Data excerpts:
☆ ☆ ☆

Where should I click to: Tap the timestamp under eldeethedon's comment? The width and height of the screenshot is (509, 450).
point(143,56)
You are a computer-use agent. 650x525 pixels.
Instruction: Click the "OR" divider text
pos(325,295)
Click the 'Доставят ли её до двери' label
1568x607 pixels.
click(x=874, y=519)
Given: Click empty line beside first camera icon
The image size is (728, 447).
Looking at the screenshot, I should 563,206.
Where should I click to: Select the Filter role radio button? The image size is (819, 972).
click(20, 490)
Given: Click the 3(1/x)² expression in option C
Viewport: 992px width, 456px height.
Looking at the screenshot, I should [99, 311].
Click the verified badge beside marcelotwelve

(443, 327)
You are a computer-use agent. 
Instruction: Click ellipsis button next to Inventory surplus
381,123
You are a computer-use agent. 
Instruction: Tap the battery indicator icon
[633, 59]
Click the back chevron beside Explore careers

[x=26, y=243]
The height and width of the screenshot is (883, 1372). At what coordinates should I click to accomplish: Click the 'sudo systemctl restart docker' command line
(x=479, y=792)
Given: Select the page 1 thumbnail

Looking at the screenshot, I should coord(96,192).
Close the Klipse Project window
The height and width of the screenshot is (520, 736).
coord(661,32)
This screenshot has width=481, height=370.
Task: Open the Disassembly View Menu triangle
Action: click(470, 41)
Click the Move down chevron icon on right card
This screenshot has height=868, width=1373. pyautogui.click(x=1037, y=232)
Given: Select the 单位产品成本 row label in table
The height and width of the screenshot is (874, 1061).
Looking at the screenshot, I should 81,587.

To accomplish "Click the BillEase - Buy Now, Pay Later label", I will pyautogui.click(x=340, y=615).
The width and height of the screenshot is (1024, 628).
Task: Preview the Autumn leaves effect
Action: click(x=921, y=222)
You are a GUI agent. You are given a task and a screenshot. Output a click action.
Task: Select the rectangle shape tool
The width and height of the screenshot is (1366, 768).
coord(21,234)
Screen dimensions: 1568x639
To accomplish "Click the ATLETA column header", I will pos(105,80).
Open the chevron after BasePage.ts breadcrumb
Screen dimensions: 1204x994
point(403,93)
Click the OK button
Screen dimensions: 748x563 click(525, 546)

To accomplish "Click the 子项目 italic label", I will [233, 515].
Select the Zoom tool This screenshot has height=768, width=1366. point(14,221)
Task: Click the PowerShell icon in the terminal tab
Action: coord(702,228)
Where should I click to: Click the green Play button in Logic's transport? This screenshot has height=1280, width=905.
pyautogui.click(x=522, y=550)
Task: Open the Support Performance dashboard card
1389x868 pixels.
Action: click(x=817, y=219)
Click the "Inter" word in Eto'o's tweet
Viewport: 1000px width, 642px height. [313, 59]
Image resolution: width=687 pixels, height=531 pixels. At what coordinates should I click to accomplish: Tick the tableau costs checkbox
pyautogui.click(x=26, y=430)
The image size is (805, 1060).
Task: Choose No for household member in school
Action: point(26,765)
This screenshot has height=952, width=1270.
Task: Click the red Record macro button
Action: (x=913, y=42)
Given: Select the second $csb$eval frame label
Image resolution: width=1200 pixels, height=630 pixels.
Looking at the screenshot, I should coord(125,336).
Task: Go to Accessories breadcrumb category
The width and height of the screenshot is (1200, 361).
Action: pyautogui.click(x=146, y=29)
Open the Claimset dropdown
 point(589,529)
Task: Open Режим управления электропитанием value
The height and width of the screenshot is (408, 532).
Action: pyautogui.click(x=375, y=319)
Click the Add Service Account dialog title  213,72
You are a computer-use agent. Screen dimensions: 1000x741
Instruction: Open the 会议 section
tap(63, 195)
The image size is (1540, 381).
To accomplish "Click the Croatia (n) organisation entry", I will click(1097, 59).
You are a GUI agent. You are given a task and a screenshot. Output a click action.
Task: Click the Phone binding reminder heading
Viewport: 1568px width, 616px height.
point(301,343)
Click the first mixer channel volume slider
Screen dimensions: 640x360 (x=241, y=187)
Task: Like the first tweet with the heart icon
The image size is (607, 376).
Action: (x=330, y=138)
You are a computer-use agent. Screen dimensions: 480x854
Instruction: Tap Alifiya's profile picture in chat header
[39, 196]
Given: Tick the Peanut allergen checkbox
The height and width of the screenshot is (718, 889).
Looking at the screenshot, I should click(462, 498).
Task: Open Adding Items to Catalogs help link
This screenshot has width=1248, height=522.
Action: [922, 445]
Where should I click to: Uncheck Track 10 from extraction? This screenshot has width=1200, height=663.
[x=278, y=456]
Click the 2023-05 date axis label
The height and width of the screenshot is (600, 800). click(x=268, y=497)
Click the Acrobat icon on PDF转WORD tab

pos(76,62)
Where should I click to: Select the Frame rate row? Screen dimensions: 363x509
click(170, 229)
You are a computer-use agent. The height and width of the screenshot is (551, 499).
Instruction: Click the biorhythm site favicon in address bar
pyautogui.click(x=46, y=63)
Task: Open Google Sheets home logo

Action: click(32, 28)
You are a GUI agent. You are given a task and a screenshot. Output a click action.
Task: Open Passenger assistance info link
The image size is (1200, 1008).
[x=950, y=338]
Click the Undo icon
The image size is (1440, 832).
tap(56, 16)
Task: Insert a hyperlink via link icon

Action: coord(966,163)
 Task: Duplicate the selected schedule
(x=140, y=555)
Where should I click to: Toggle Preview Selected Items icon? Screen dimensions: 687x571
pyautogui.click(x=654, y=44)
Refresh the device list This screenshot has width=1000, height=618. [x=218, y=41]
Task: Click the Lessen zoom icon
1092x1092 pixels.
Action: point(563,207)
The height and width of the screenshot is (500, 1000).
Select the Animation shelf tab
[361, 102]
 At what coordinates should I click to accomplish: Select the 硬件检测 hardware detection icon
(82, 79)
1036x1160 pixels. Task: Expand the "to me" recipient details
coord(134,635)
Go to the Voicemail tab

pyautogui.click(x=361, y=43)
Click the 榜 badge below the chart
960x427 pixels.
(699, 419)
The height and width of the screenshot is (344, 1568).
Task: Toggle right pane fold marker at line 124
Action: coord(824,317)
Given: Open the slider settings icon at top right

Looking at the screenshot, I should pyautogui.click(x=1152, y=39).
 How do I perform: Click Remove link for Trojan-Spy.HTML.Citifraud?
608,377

☆ ☆ ☆

Nothing in the data may be omitted; transcribe it exactly.

ANSWER SPACE
Where should I click to: Tap the timestamp under eldeethedon's comment? The width and height of the screenshot is (509, 450).
point(143,56)
You are a computer-use agent. 650x525 pixels.
Instruction: Click the "OR" divider text
pos(325,295)
Click the 'Доставят ли её до двери' label
1568x607 pixels.
click(x=874, y=519)
Given: Click empty line beside first camera icon
The image size is (728, 447).
Looking at the screenshot, I should 563,206.
Where should I click to: Select the Filter role radio button? The image size is (819, 972).
click(20, 490)
Given: Click the 3(1/x)² expression in option C
Viewport: 992px width, 456px height.
Looking at the screenshot, I should [99, 311].
Click the verified badge beside marcelotwelve

(443, 327)
You are a computer-use agent. 
Instruction: Click ellipsis button next to Inventory surplus
381,123
You are a computer-use agent. 
Instruction: Tap the battery indicator icon
[633, 59]
Click the back chevron beside Explore careers

[x=26, y=243]
The height and width of the screenshot is (883, 1372). At what coordinates should I click to accomplish: Click the 'sudo systemctl restart docker' command line
(x=479, y=792)
Given: Select the page 1 thumbnail

Looking at the screenshot, I should coord(96,192).
Close the Klipse Project window
The height and width of the screenshot is (520, 736).
coord(661,32)
This screenshot has width=481, height=370.
Task: Open the Disassembly View Menu triangle
Action: click(470, 41)
Click the Move down chevron icon on right card
This screenshot has height=868, width=1373. pyautogui.click(x=1037, y=232)
Given: Select the 单位产品成本 row label in table
The height and width of the screenshot is (874, 1061).
Looking at the screenshot, I should 81,587.

To accomplish "Click the BillEase - Buy Now, Pay Later label", I will pyautogui.click(x=340, y=615).
The width and height of the screenshot is (1024, 628).
Task: Preview the Autumn leaves effect
Action: click(x=921, y=222)
You are a GUI agent. You are given a task and a screenshot. Output a click action.
Task: Select the rectangle shape tool
The width and height of the screenshot is (1366, 768).
coord(21,234)
Screen dimensions: 1568x639
To accomplish "Click the ATLETA column header", I will pos(105,80).
Open the chevron after BasePage.ts breadcrumb
Screen dimensions: 1204x994
point(403,93)
Click the OK button
Screen dimensions: 748x563 click(525, 546)

To accomplish "Click the 子项目 italic label", I will [233, 515].
Select the Zoom tool This screenshot has height=768, width=1366. point(14,221)
Task: Click the PowerShell icon in the terminal tab
Action: coord(702,228)
Where should I click to: Click the green Play button in Logic's transport? This screenshot has height=1280, width=905.
pyautogui.click(x=522, y=550)
Task: Open the Support Performance dashboard card
1389x868 pixels.
Action: click(x=817, y=219)
Click the "Inter" word in Eto'o's tweet
Viewport: 1000px width, 642px height. [313, 59]
Image resolution: width=687 pixels, height=531 pixels. At what coordinates should I click to accomplish: Tick the tableau costs checkbox
pyautogui.click(x=26, y=430)
The image size is (805, 1060).
Task: Choose No for household member in school
Action: point(26,765)
This screenshot has height=952, width=1270.
Task: Click the red Record macro button
Action: (x=913, y=42)
Given: Select the second $csb$eval frame label
Image resolution: width=1200 pixels, height=630 pixels.
Looking at the screenshot, I should coord(125,336).
Task: Go to Accessories breadcrumb category
The width and height of the screenshot is (1200, 361).
Action: pyautogui.click(x=146, y=29)
Open the Claimset dropdown
 point(589,529)
Task: Open Режим управления электропитанием value
The height and width of the screenshot is (408, 532).
Action: pyautogui.click(x=375, y=319)
Click the Add Service Account dialog title  213,72
You are a computer-use agent. Screen dimensions: 1000x741
Instruction: Open the 会议 section
tap(63, 195)
The image size is (1540, 381).
To accomplish "Click the Croatia (n) organisation entry", I will click(1097, 59).
You are a GUI agent. You are given a task and a screenshot. Output a click action.
Task: Click the Phone binding reminder heading
Viewport: 1568px width, 616px height.
point(301,343)
Click the first mixer channel volume slider
Screen dimensions: 640x360 (x=241, y=187)
Task: Like the first tweet with the heart icon
The image size is (607, 376).
Action: (x=330, y=138)
You are a computer-use agent. Screen dimensions: 480x854
Instruction: Tap Alifiya's profile picture in chat header
[39, 196]
Given: Tick the Peanut allergen checkbox
The height and width of the screenshot is (718, 889).
Looking at the screenshot, I should click(462, 498).
Task: Open Adding Items to Catalogs help link
This screenshot has width=1248, height=522.
Action: [922, 445]
Where should I click to: Uncheck Track 10 from extraction? This screenshot has width=1200, height=663.
[x=278, y=456]
Click the 2023-05 date axis label
The height and width of the screenshot is (600, 800). click(x=268, y=497)
Click the Acrobat icon on PDF转WORD tab

pos(76,62)
Where should I click to: Select the Frame rate row? Screen dimensions: 363x509
click(170, 229)
You are a computer-use agent. The height and width of the screenshot is (551, 499).
Instruction: Click the biorhythm site favicon in address bar
pyautogui.click(x=46, y=63)
Task: Open Google Sheets home logo

Action: click(32, 28)
You are a GUI agent. You are given a task and a screenshot. Output a click action.
Task: Open Passenger assistance info link
The image size is (1200, 1008).
[x=950, y=338]
Click the Undo icon
The image size is (1440, 832).
tap(56, 16)
Task: Insert a hyperlink via link icon

Action: coord(966,163)
 Task: Duplicate the selected schedule
(x=140, y=555)
Where should I click to: Toggle Preview Selected Items icon? Screen dimensions: 687x571
pyautogui.click(x=654, y=44)
Refresh the device list This screenshot has width=1000, height=618. [x=218, y=41]
Task: Click the Lessen zoom icon
1092x1092 pixels.
Action: point(563,207)
The height and width of the screenshot is (500, 1000).
Select the Animation shelf tab
[361, 102]
 At what coordinates should I click to accomplish: Select the 硬件检测 hardware detection icon
(82, 79)
1036x1160 pixels. Task: Expand the "to me" recipient details
coord(134,635)
Go to the Voicemail tab

pyautogui.click(x=361, y=43)
Click the 榜 badge below the chart
960x427 pixels.
(699, 419)
The height and width of the screenshot is (344, 1568).
Task: Toggle right pane fold marker at line 124
Action: coord(824,317)
Given: Open the slider settings icon at top right

Looking at the screenshot, I should pyautogui.click(x=1152, y=39).
 How do I perform: Click Remove link for Trojan-Spy.HTML.Citifraud?
608,377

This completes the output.